At inference, an inference method fills in desired goal values. Items whose feature profile is most consistent with those goals score highest. Change the goals, change the recommendations — same model weights.

When to Use

Perfect For:

  • Balancing multiple metrics (engagement + revenue + diversity)
  • Steering between popular and niche recommendations
  • A/B testing different business objectives without retraining
  • Any scenario where you want one model to serve multiple objectives

Not Ideal For:

Basic Usage

1. Build the Pipeline

from skrec.estimator.classification.xgb_classifier import XGBClassifierEstimator
from skrec.recommender.gcsl.gcsl_recommender import GcslRecommender
from skrec.recommender.gcsl.inference.predefined_value import PredefinedValue
from skrec.scorer.universal import UniversalScorer

# Layer 1: Choose an estimator
estimator = XGBClassifierEstimator({
    "learning_rate": 0.1,
    "n_estimators": 100,
    "max_depth": 5
})

# Layer 2: Choose a scorer
scorer = UniversalScorer(estimator)

# Layer 3: Create the recommender with an inference method
inference = PredefinedValue({"OUTCOME_engagement": 0.8, "OUTCOME_revenue": 0.5})
recommender = GcslRecommender(scorer, inference_method=inference)

2. Prepare Multi-Outcome Data

Your interactions dataset must include OUTCOME_* columns alongside the primary OUTCOME label.
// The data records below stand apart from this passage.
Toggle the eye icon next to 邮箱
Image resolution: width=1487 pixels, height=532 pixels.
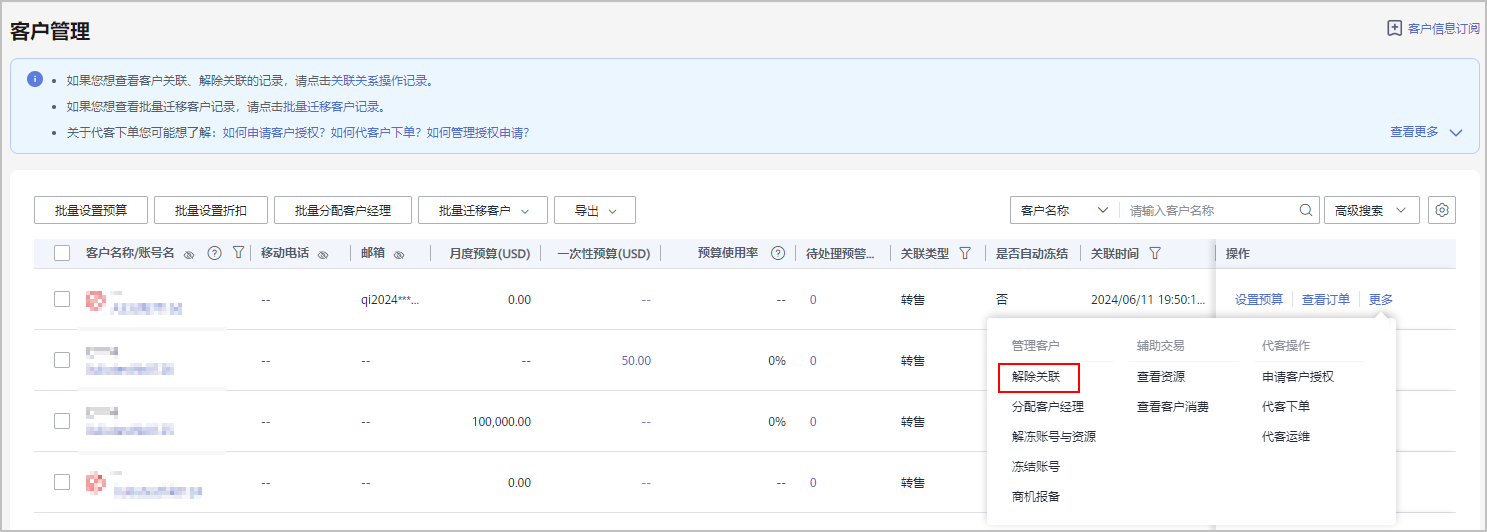398,255
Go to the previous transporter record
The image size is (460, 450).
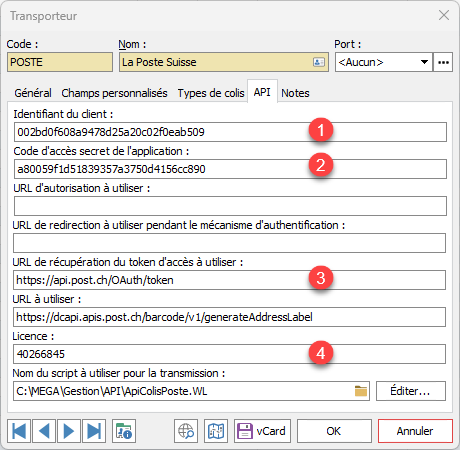pos(44,431)
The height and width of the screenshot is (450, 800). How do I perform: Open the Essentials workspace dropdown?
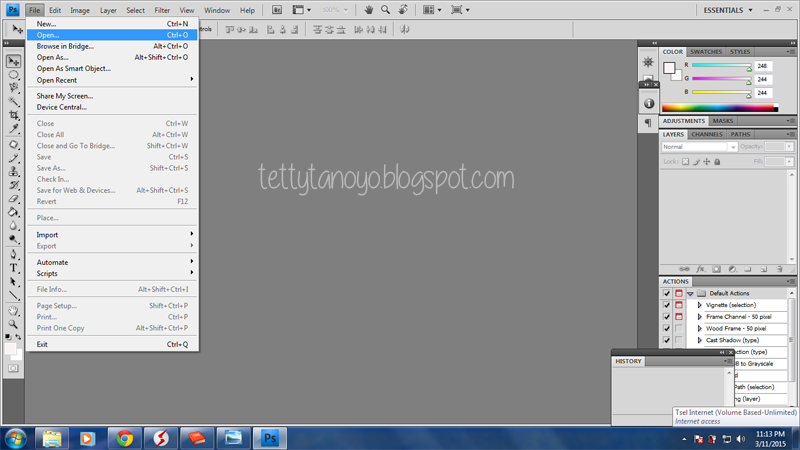[728, 10]
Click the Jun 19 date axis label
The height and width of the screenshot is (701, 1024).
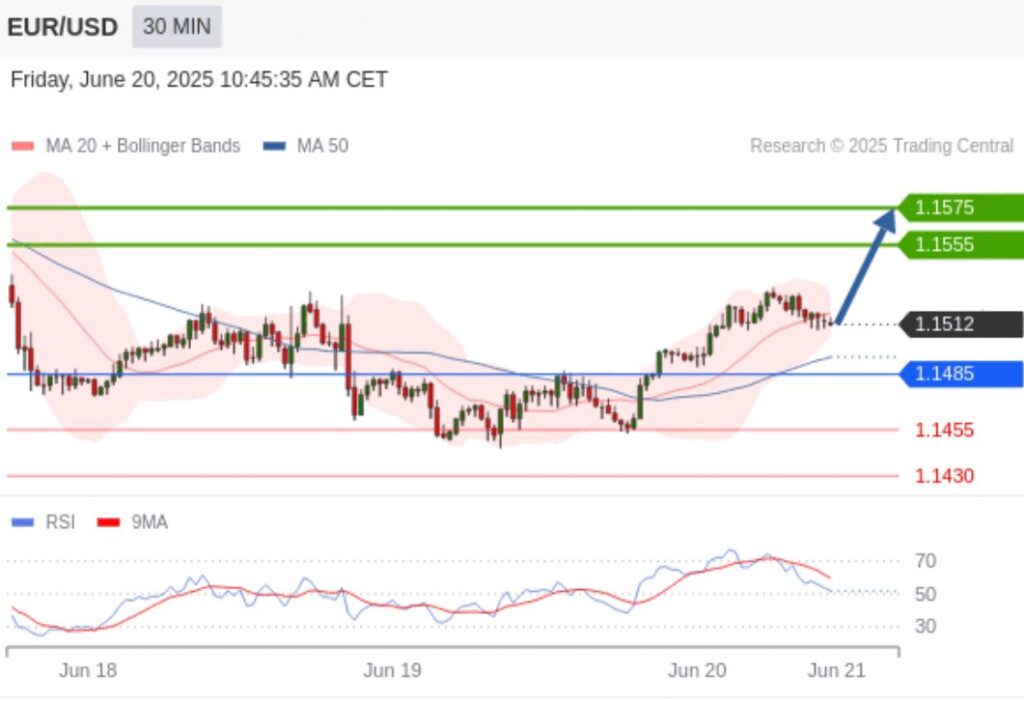coord(392,671)
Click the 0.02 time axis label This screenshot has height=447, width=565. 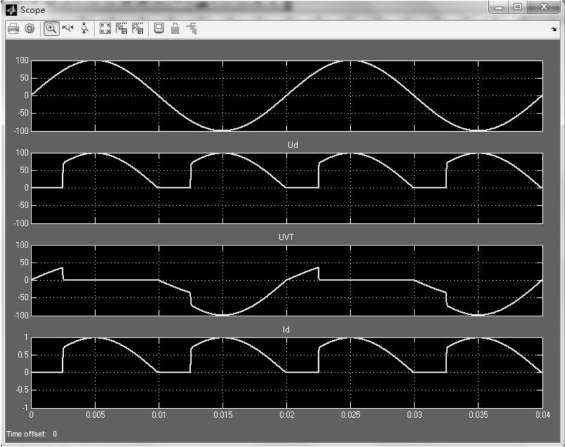point(287,415)
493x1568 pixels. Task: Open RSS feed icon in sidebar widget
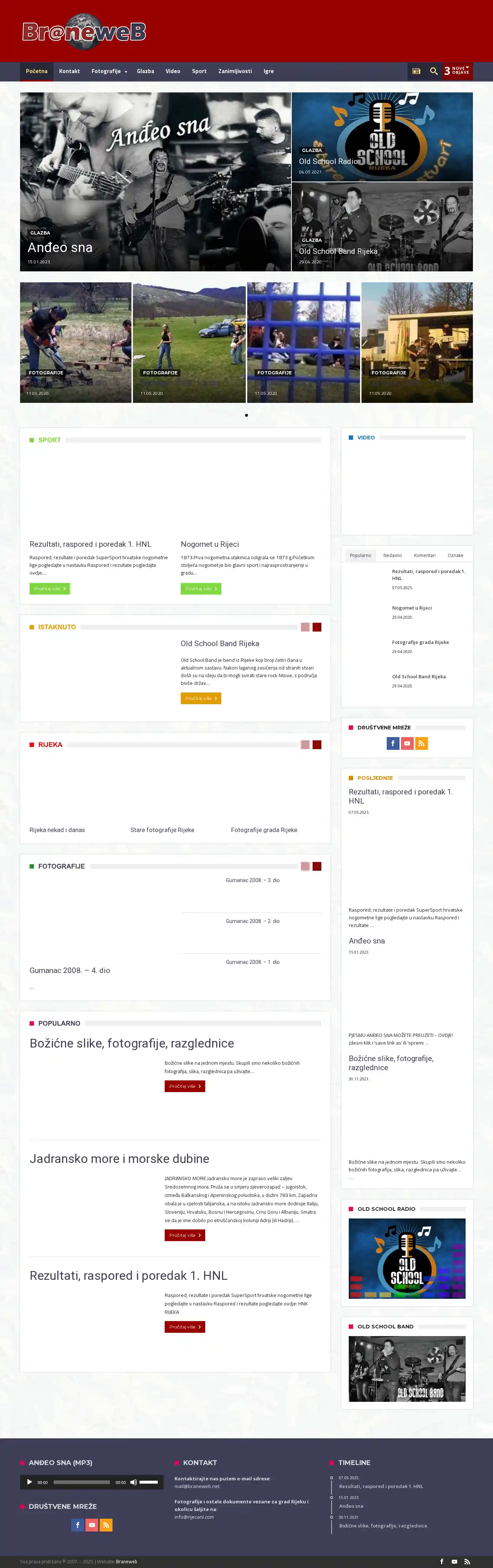(421, 743)
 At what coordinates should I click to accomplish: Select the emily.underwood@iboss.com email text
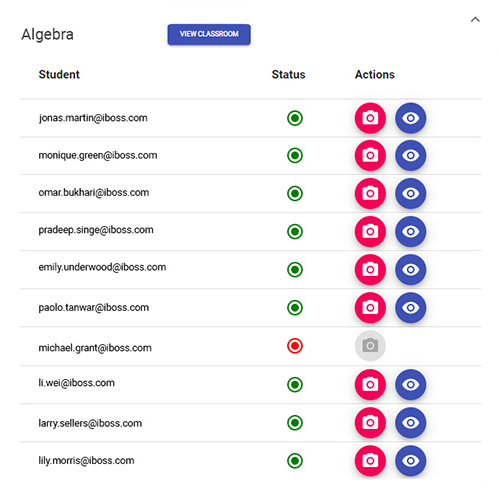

These columns become input features during training.

import pandas as pd

# Interactions with multiple outcome dimensions
interactions_df = pd.DataFrame({
    "USER_ID":            ["u1", "u1", "u2", "u2"],
    "ITEM_ID":            ["A",  "B",  "A",  "C"],
    "OUTCOME":            [1,    0,    1,    1],      # primary label
    "OUTCOME_engagement": [0.9,  0.2,  0.7,  0.8],   # kept as feature
    "OUTCOME_revenue":    [5.0,  0.0,  3.0,  8.0],   # kept as feature
})

3. Train

recommender.train(
    interactions_ds=interactions_dataset,
    items_ds=items_dataset
)

4. Recommend

recommendations = recommender.recommend(
    interactions=inference_df,
    users=users_df,
    top_k=10
)

5. Swap Goals Without Retraining

from skrec.recommender.gcsl.inference.percentile_value import PercentileValue

# Switch to a different goal — auto-fits using stored training data
recommender.set_inference_method(
    PercentileValue({"OUTCOME_engagement": 80, "OUTCOME_revenue": 50})
)

# Same model, different recommendations
new_recommendations = recommender.recommend(
    interactions=inference_df,
    users=users_df,
    top_k=10
)

Inference Methods

The inference method controls how goal values are injected at scoring time. All methods follow the sklearn-style fit() / transform() lifecycle.

PredefinedValue — Fixed Goals

Set exact goal values. Simplest method.

from skrec.recommender.gcsl.inference.predefined_value import PredefinedValue

inference = PredefinedValue({
    "OUTCOME_engagement": 0.8,
    "OUTCOME_revenue": 5.0
})

When to use: You know the exact outcome values you want to target.

PercentileValue — Percentile-Based Goals

Target a specific percentile of the training distribution. Goals are always within the training range — the safest option.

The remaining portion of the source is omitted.